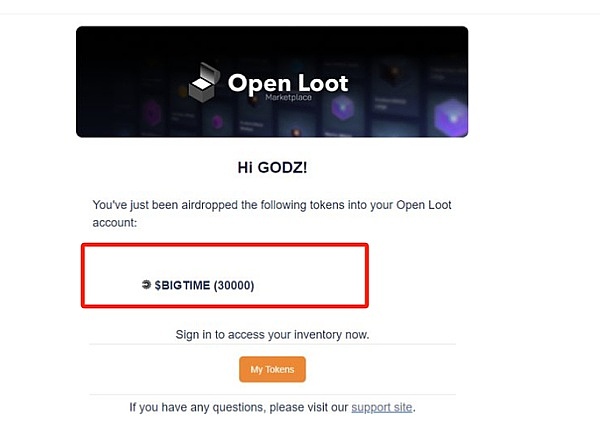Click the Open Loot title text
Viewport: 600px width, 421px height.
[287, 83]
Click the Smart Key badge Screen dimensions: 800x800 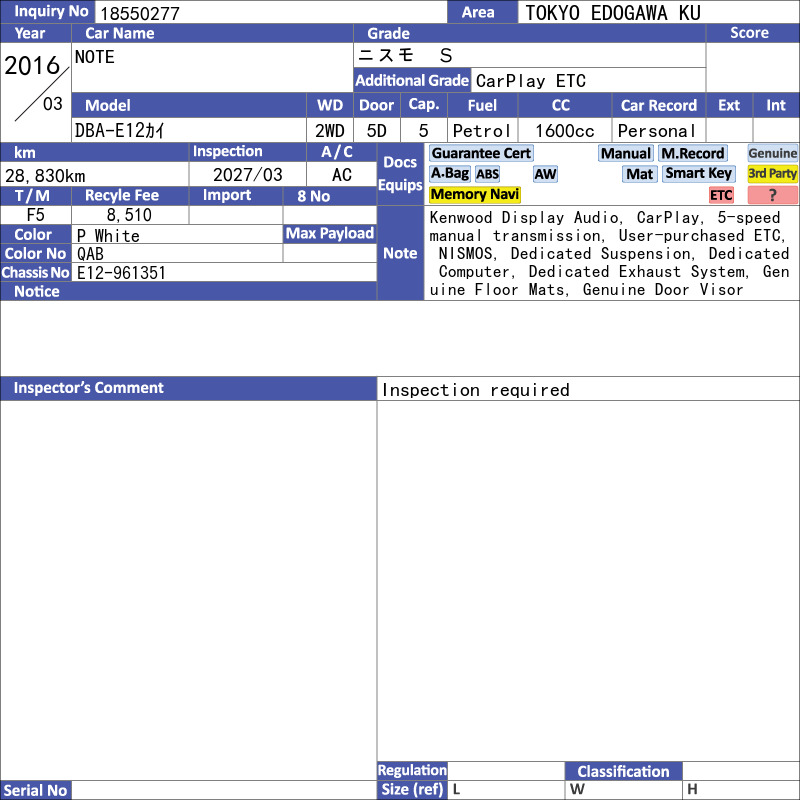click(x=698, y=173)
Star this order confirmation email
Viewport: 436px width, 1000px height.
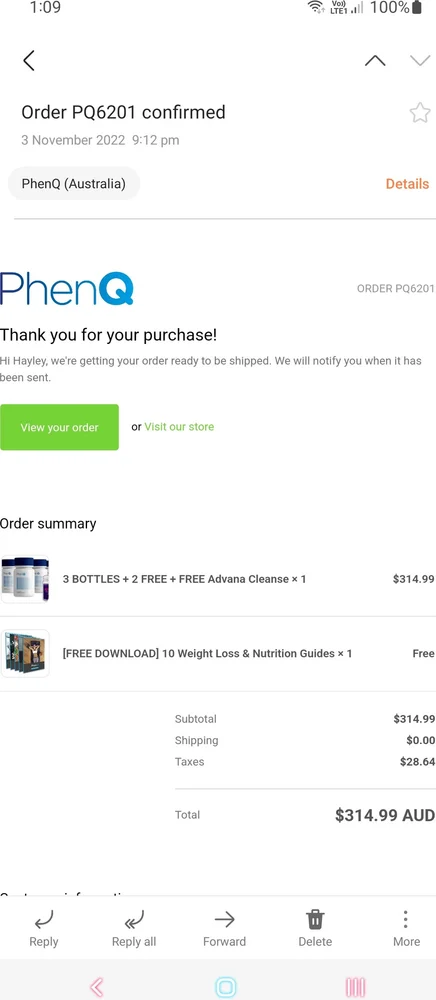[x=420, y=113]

◇ ◇ ◇ ◇ ◇

TASK STATEMENT: Everything from the line containing "Star this order confirmation email" through the end of the data should be printed exactly, line for line, except the pictures.

RESULT BELOW:
Star this order confirmation email
Viewport: 436px width, 1000px height.
[x=420, y=113]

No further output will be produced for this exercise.